Salutations readers, I am Billy (Billie) Lewis
Artist / Writer / Photographer / Actress / Multifaceted in other areas that do not define me.
I am a 43 years young, male to female transgender in her early stages and growth towards my true self. I am Lady Katherine’s ball and chain, for whom I have spent the better part of ten years together, six of which being legally padlocked. She is my anomaly, being the only woman, that feelings were genuine. She has proven to be the best friend a mentally messed up man and future Goddess can ever pray for. Claiming to stand by my side, with no foreseeable plans to leave, claiming not to have the strength or desire to housebreak a new partner.
I am an abuse survivor.

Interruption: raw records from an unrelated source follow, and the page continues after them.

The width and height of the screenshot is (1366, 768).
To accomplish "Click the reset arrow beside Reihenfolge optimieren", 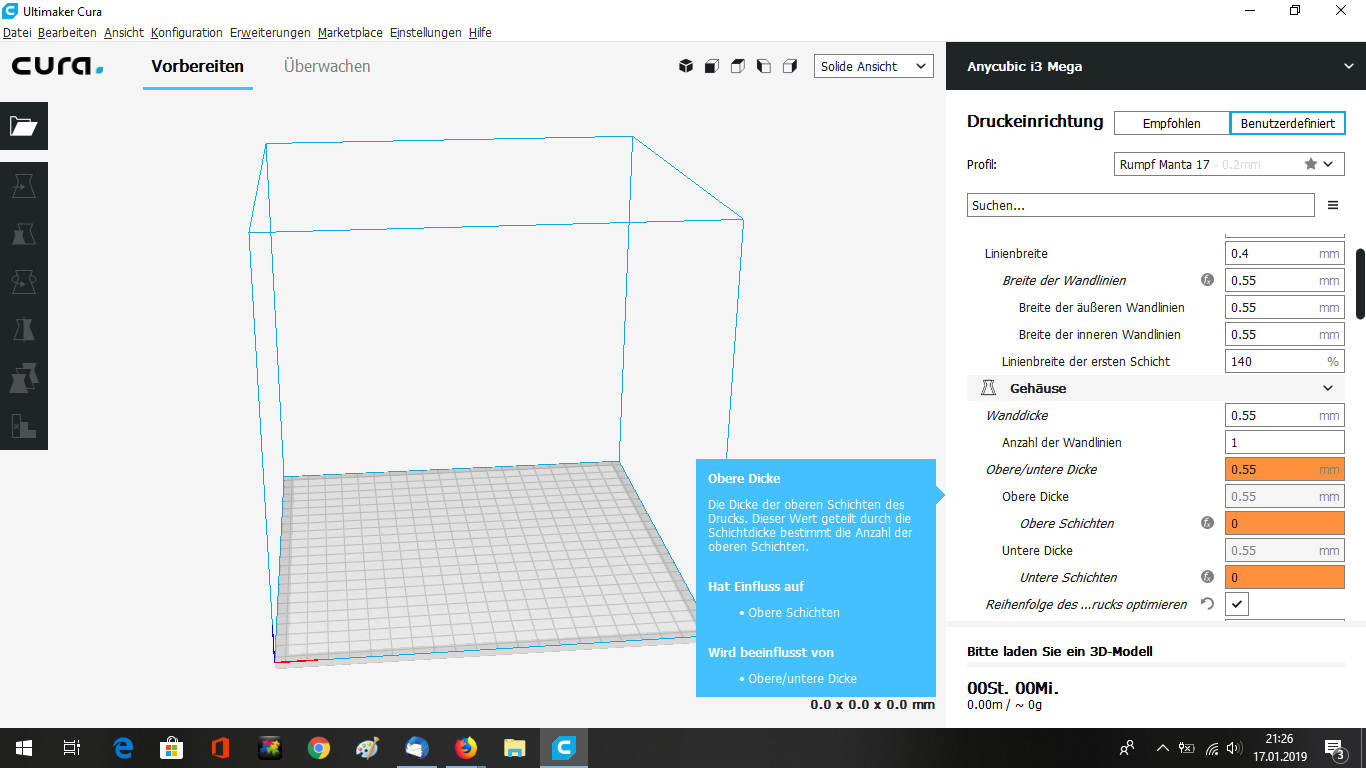I will point(1207,604).
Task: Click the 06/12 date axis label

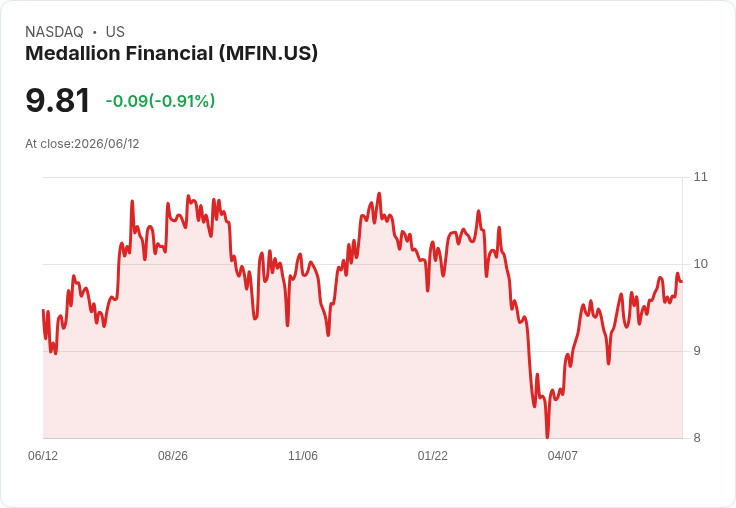Action: (43, 455)
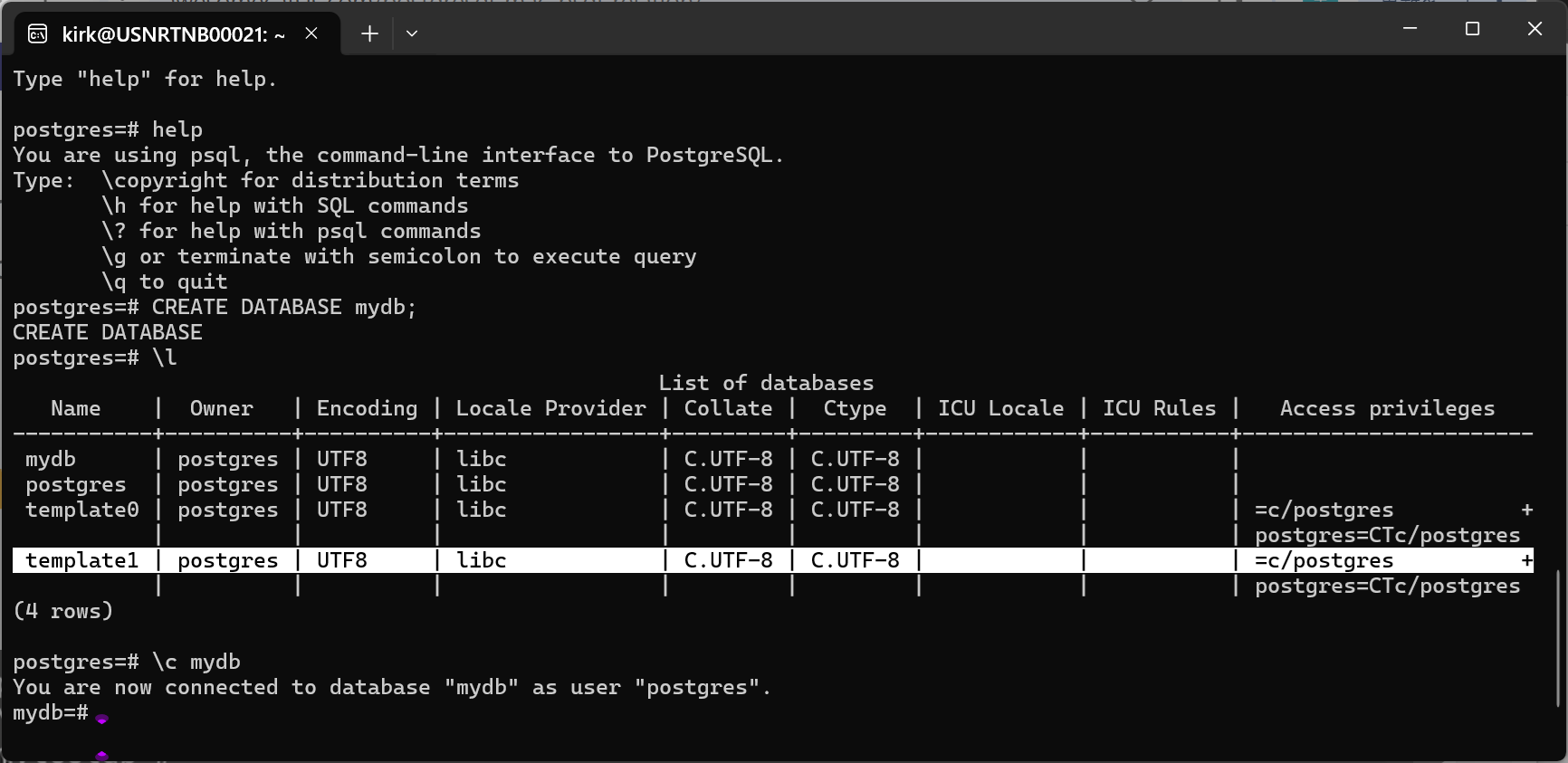Expand the new tab profiles dropdown
The height and width of the screenshot is (763, 1568).
[412, 33]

I have spent my time in the hell trenches of families, friends, bullies and self. Over three have past since I had enough of carrying the baggage from the past and lying and hurting the people I cared for the most, including myself. Honesty has greatly improved my life, allowing my vocal support for our community to leave the nose bleed section and place myself at the 50 yard line. And has allowed for me to find definition of my true self.
Also I am an avid reader, and consumer of many forms of musical entertainment. The eclectic taste of music carries over to my cinematic tastes. Recently I have lost faith in television and it’s programming, so I have uprooted the potato on the couch and replanted it into the pot of life. Clicking off the television has helped me with finding the heart of information as it comes in. I can go online and read about the happening and surf around for the same news but from another source and compile the facts with out too much between the lines issues.
I do have my faults, so of which has to do with being dyslexic and attending schools when I a child that considered me retarded. So most of what I know I have had to teach myself, so if typos are caught in my writing, please be kind. My other fault is that my analytical mind doesn’t allow for B.S. and has lead me to be to quick with my temper. I no longer seek out physical fight, my wars are on the verbal battle grounds. But as I have grown in my honesty, so has my maturity and the work I do. I am learning that a lot of my anger has slipped on by and that words can be as strong as a rock, with out using a fist or words that would make a sailor blush in shame. So if you, the readers are for my insight, I am ready to share. Thank you.